When working over a longer period I had some hangs as well.
That's sadly everything I remember on it but I made a presentation if you are interested I can look for it and give you the benchmarks I tried and the limitations I found (although they will be all HORRIBLY out of date). When I tested it there were 2 versions with different size limitations iirc. I just now looked over your gitlab releases and can't find these.

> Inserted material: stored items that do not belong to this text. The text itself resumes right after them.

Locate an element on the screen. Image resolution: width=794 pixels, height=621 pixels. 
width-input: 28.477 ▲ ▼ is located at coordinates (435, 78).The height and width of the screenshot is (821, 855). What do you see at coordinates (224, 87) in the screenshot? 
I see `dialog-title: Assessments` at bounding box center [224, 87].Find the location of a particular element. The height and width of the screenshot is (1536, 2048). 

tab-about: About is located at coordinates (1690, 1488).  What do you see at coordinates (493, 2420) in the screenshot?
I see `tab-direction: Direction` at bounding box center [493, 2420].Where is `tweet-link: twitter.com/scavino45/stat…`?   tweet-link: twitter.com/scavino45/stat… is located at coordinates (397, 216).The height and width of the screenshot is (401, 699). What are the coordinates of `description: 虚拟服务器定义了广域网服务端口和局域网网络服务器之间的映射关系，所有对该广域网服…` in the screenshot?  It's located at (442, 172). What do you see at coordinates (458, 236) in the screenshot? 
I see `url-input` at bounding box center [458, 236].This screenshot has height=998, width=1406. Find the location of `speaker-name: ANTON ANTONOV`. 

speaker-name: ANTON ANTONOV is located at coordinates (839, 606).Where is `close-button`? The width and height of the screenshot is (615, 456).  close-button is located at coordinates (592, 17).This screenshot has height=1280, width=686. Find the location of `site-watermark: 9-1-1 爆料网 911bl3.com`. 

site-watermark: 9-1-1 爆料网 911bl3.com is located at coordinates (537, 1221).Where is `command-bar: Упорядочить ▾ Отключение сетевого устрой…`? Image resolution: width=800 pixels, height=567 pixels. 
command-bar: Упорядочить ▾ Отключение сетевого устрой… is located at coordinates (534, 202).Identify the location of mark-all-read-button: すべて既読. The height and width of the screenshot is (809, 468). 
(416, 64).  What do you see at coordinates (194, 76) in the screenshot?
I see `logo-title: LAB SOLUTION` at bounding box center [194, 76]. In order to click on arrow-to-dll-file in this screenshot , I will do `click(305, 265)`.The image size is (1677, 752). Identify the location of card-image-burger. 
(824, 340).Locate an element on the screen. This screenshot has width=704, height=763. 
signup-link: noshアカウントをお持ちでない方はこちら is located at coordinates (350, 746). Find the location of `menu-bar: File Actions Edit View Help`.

Sorry again if I misrepresented seaweedfs here with my outdated tests. I looked at the github wiki and it looks much better then when I last played with it. I will give it a spin again soon and if I find my old experience of it to be not represantive, maybe write something about it and post it here.
---
minIO was when I tried it mainly an s3 server and gateway. It had a simple web framework that allowed you to upload and share files. One of our use cases that we thought we could use minIO for was as a bucket browser/web interface. It was easy to setup as a server as well. Like I said I didn't track it after testing it for about a month. Today it boasts with it's performance and AI/ML use cases. Here is there pricing model https://min.io/pricing and you can see how they add value to their product.
---
Ceph is like I said the most complex product of the three with the most components that need to be setup (even though it's quite easy now). Performance is optimized in their crimson project https://next.redhat.com/2021/01/18/crimson-evolving-ceph-for... (this is a WIP and not enabled by default). It's not the most straight forward to tune since many small things can lead to big performance gains and losses (for instance the erasure code k and m you choose), but I found that the defaults got more sane with time.
Thanks for the detailed clarification! I am too deep into the SeaweedFS low level details and am all ears on how to make it simpler to use. SeaweedFS has weekly releases and is constantly evolving.
Depending on your case, you may need to add more filers. UCSD has a setup that uses about 10 filers to achieve 1.5 billion iops. https://twitter.com/SeaweedFS/status/1549890262633107456 There are many AI/ML users switching from MinIO or CEPH to SeaweedFS, especially with lots of images/text/audio files to process.
I found MinIO benchmark results is really, well, "marketing". MinIO is basically just an S3 API layer on top of the local disks. Any object is mapped to at least 2 files on disk, one for metadata and one is the object itself.
Besides storage cost, S3 API access cost can also be high if frequently accessed. And latency is unpredictable.
You can use SeaweedFS Remote Object Store Gateway to cache S3 (or any S3 API compatible vendors) to local servers, and access them at local network speed, and asynchronously sync back to S3.
One similar use case used Cassandra as SeaweedFS filer store, and created thousands of files per second in a temp folder, and moved the files to a final folder. It caused a lot of tombstones for the updates in Cassandra.
Later, they changed to use Redis for the temp folder, and keep Cassandra for other folders. Everything has been very smooth since then.